Contó con que Erik estuviese en casa. Creía que era importante hablar con él antes de partir. Confiaba en Erik. Había en él algo auténtico, sincero, tras su árida fachada. Y sabía que era leal. Con eso contaba, sobre todo. Porque Hans no podía obviar la posibilidad de que ocurriese algo. Iba a volver a Noruega y, por mucho que la guerra hubiese terminado, era imposible saber qué podría ocurrirle en su país. Él había hecho cosas, cometido acciones imperdonables, y su padre había sido uno de los símbolos más destacados de la maldad de los alemanes en el país. De modo que debía ser realista. Debía comportarse como un hombre y tener en cuenta cualquier eventualidad, ahora que iba a ser padre. No podía dejar a Elsy así, sin red protectora, sin apoyo. Y Erik era el único que, según él, podía cumplir esa función. Llamó a la puerta.
No sólo estaba Erik. Suspiró para sus adentros al ver también a Britta y a Frans en la biblioteca, donde todos escuchaban música en el gramófono del padre de Erik.
–Mis padres estarán fuera hasta mañana –explicó Erik sentándose en su lugar habitual, ante el escritorio. Hans se quedó desconcertado en el umbral.
–En realidad, yo venía a hablar contigo –dijo haciéndole una seña.
–¿Y qué secretos os traéis entre manos, eh? –preguntó Frans en tono provocador, poniendo una pierna en el brazo del sillón en el que estaba sentado.
–Eso, ¿qué secretos os traéis entre manos? –repitió Britta como un eco sonriéndole a Hans.
–Nada, sólo que querría hablar con Erik –insistió Hans.
Erik se encogió de hombros y se levantó.
–Podemos salir un momento –propuso encaminándose a la escalinata del porche. Hans lo siguió y cerró la puerta cauteloso. Se sentaron en el último peldaño.
–Tengo que ausentarme unos días –comenzó removiendo la gravilla con el talón.
–¿Adónde? –preguntó Erik mientras se subía las gafas, que se empeñaban en escurrírsele nariz abajo.

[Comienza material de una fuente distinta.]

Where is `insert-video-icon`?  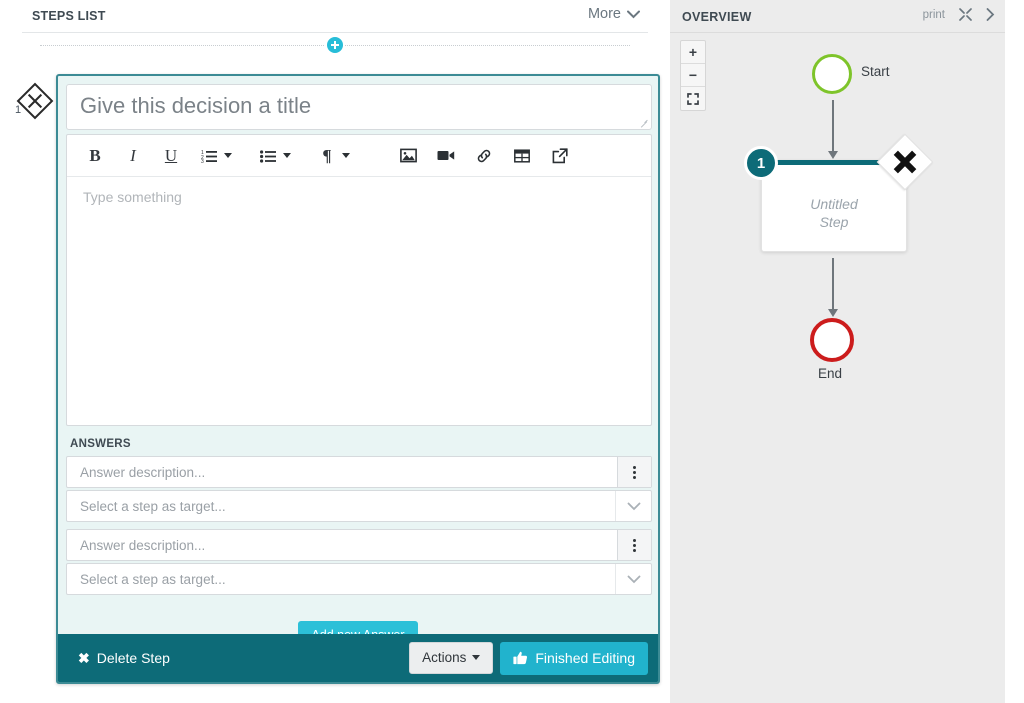
insert-video-icon is located at coordinates (446, 156).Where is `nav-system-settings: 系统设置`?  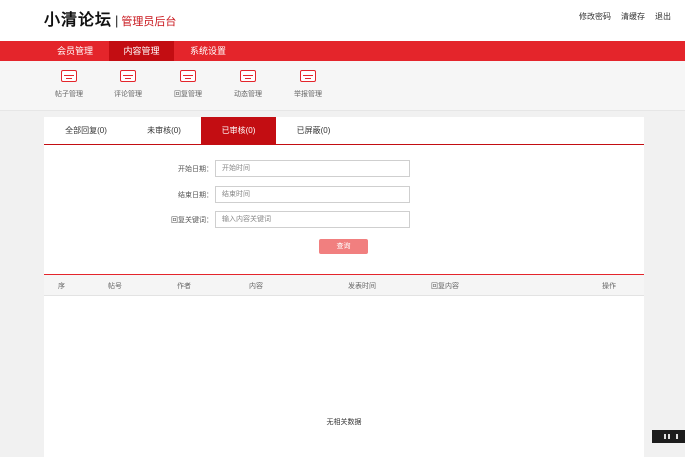 nav-system-settings: 系统设置 is located at coordinates (208, 51).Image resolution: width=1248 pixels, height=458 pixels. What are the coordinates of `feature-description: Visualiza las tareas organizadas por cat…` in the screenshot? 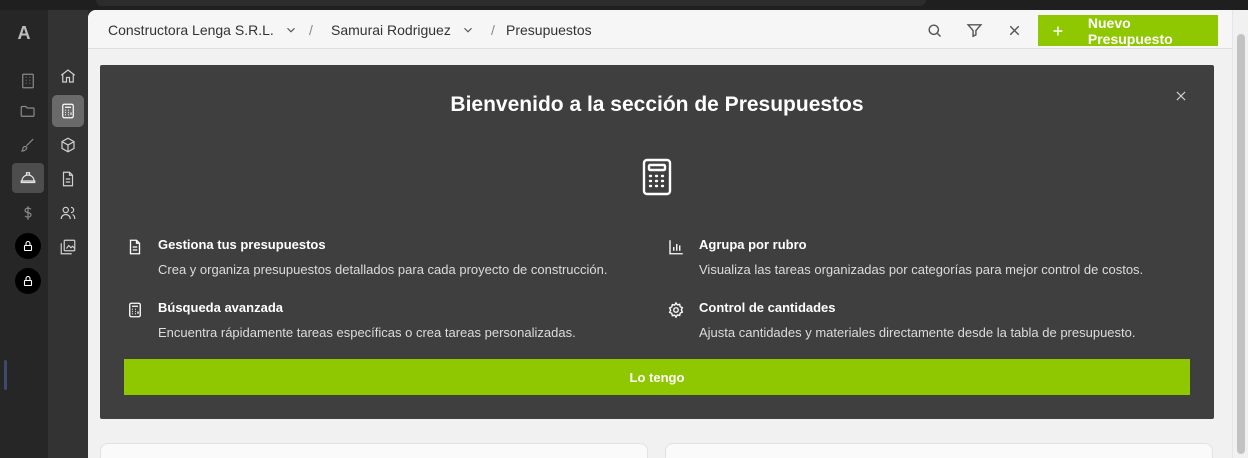 It's located at (922, 270).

–A Noruega. Tengo que ir a casa y… arreglar unas cuantas cosas.
–Ajá –respondió Erik con desinterés.
–Y quisiera pedirte un favor.
–Vale –asintió Erik encogiéndose de hombros otra vez. La música del gramófono se oía fuera. Frans debía de haber subido el volumen.

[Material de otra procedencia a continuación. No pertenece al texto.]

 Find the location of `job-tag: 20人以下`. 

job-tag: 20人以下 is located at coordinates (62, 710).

Hans vaciló un instante. Luego anunció brevemente:
–Elsy está embarazada.
Erik no dijo nada y se subió las gafas, que habían vuelto a resbalársele hasta la punta de la nariz.
–Está embarazada y quiero solicitar una dispensa para que podamos casarnos. Pero antes tengo que ir a casa a resolver un par de asuntos, y si… si algo me ocurriera, ¿me prometes que cuidarás de ella?
Erik seguía sin pronunciar palabra y Hans aguardaba tenso su respuesta. No quería partir sin la promesa de que alguien en quien él confiase estaría ahí apoyando a Elsy.
Finalmente, Erik le contestó:
–Por supuesto que le ayudaré. Aunque me parece muy desafortunado que la hayas metido en semejante lío. Pero ¿qué iba a pasarte a ti? –preguntó frunciendo el entrecejo–. Deberían recibirte como a un héroe en tu país. No creo que nadie pueda reprocharte que huyeses cuando el asunto se puso peligroso, ¿no? –Dirigió la vista a Hans.
Este ignoró la pregunta, se levantó y se sacudió la parte trasera de los pantalones.
–Claro que no me pasará nada. Pero sólo por si acaso, quería decírtelo. Y ahora tengo tu promesa.
–Sí, sí –aseguró Erik poniéndose de pie–. ¿Vas a entrar a despedirte de los demás antes de marcharte? Mi hermano también está en casa. Llegó ayer –dijo Erik radiante.
–¡Vaya, cómo me alegro! –exclamó Hans dándole un apretón en el hombro–. ¿Y cómo está? Me enteré de que ya volvía a casa, pero que había sido muy duro.
–Sí –el rostro de Erik se ensombreció–. Ha sido muy duro. Y está muy débil. ¡Pero está en casa! –repitió irradiando felicidad–. Venga, entra a saludar, que no os conocéis siquiera.
Hans sonrió y siguió a Erik otra vez al interior de la casa.